Output exactly the lines below, starting with the line that has "This screenshot has height=1337, width=2378." and going on through the line that has "The width and height of the screenshot is (1916, 939).", both included, and no other lines.
────────────────────────────────────────
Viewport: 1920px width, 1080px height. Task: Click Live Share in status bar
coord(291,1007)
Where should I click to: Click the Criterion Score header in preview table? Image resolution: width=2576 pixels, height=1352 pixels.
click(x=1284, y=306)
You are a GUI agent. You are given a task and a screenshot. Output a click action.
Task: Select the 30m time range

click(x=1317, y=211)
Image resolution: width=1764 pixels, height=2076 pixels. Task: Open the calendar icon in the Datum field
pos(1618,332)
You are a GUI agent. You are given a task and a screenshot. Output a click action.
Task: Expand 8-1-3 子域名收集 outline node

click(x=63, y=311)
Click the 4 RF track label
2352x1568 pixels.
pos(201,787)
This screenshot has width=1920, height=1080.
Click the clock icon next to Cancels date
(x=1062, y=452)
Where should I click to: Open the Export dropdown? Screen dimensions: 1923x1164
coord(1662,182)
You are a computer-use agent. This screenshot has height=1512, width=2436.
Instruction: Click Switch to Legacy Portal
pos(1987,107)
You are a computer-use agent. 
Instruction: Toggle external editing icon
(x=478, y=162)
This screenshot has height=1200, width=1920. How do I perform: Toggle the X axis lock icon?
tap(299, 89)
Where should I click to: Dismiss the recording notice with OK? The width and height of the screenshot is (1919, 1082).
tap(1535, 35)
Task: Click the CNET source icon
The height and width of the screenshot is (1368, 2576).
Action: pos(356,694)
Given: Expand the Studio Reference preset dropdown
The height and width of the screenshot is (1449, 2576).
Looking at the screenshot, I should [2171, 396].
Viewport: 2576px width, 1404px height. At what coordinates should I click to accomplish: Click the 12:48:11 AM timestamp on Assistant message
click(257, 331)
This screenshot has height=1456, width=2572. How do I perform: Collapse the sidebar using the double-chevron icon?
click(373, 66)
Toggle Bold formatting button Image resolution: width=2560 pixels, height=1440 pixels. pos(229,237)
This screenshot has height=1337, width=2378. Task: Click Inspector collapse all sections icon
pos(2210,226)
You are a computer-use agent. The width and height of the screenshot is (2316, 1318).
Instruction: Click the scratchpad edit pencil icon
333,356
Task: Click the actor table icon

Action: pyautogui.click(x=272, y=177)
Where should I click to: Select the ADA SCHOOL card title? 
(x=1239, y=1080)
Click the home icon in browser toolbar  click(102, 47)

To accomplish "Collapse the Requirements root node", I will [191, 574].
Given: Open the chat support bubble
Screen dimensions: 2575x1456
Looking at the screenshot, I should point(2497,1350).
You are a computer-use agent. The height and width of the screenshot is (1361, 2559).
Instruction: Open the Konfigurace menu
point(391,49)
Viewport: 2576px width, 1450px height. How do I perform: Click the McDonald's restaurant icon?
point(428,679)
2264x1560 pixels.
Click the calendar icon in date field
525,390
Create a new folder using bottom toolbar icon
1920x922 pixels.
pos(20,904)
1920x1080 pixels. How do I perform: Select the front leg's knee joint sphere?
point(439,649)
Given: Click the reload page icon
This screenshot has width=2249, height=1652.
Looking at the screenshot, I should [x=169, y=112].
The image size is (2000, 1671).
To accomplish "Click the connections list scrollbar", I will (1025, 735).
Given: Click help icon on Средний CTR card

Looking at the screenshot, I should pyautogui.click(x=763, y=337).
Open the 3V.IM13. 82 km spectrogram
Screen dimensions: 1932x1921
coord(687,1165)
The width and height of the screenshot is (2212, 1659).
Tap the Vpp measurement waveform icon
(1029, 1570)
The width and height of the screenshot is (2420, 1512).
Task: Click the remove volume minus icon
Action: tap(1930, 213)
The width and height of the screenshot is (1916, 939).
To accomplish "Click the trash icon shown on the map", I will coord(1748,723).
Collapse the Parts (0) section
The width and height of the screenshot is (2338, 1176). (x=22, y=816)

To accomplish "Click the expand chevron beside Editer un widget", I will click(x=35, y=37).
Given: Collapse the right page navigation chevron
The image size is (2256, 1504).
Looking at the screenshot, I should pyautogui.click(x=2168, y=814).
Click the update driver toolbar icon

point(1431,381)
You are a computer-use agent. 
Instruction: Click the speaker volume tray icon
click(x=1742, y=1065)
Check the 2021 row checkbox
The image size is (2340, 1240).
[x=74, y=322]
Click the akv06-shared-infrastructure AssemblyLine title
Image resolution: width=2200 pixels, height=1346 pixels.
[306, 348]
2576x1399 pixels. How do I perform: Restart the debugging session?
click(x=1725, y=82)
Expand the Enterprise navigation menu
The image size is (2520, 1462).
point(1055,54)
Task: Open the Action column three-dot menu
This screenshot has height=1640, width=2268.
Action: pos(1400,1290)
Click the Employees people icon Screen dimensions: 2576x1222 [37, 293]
────────────────────────────────────────
Output for this task:
This screenshot has height=1337, width=2378. Task: Click Inspector collapse all sections icon
pos(2210,226)
You are a computer-use agent. The width and height of the screenshot is (2316, 1318).
Instruction: Click the scratchpad edit pencil icon
333,356
Task: Click the actor table icon

Action: pyautogui.click(x=272, y=177)
Where should I click to: Select the ADA SCHOOL card title? 
(x=1239, y=1080)
Click the home icon in browser toolbar  click(102, 47)

To accomplish "Collapse the Requirements root node", I will [191, 574].
Given: Open the chat support bubble
Screen dimensions: 2575x1456
Looking at the screenshot, I should point(2497,1350).
You are a computer-use agent. The height and width of the screenshot is (1361, 2559).
Instruction: Open the Konfigurace menu
point(391,49)
Viewport: 2576px width, 1450px height. How do I perform: Click the McDonald's restaurant icon?
point(428,679)
2264x1560 pixels.
Click the calendar icon in date field
525,390
Create a new folder using bottom toolbar icon
1920x922 pixels.
pos(20,904)
1920x1080 pixels. How do I perform: Select the front leg's knee joint sphere?
point(439,649)
Given: Click the reload page icon
This screenshot has width=2249, height=1652.
Looking at the screenshot, I should [x=169, y=112].
The image size is (2000, 1671).
To accomplish "Click the connections list scrollbar", I will (1025, 735).
Given: Click help icon on Средний CTR card

Looking at the screenshot, I should pyautogui.click(x=763, y=337).
Open the 3V.IM13. 82 km spectrogram
Screen dimensions: 1932x1921
coord(687,1165)
The width and height of the screenshot is (2212, 1659).
Tap the Vpp measurement waveform icon
(1029, 1570)
The width and height of the screenshot is (2420, 1512).
Task: Click the remove volume minus icon
Action: tap(1930, 213)
The width and height of the screenshot is (1916, 939).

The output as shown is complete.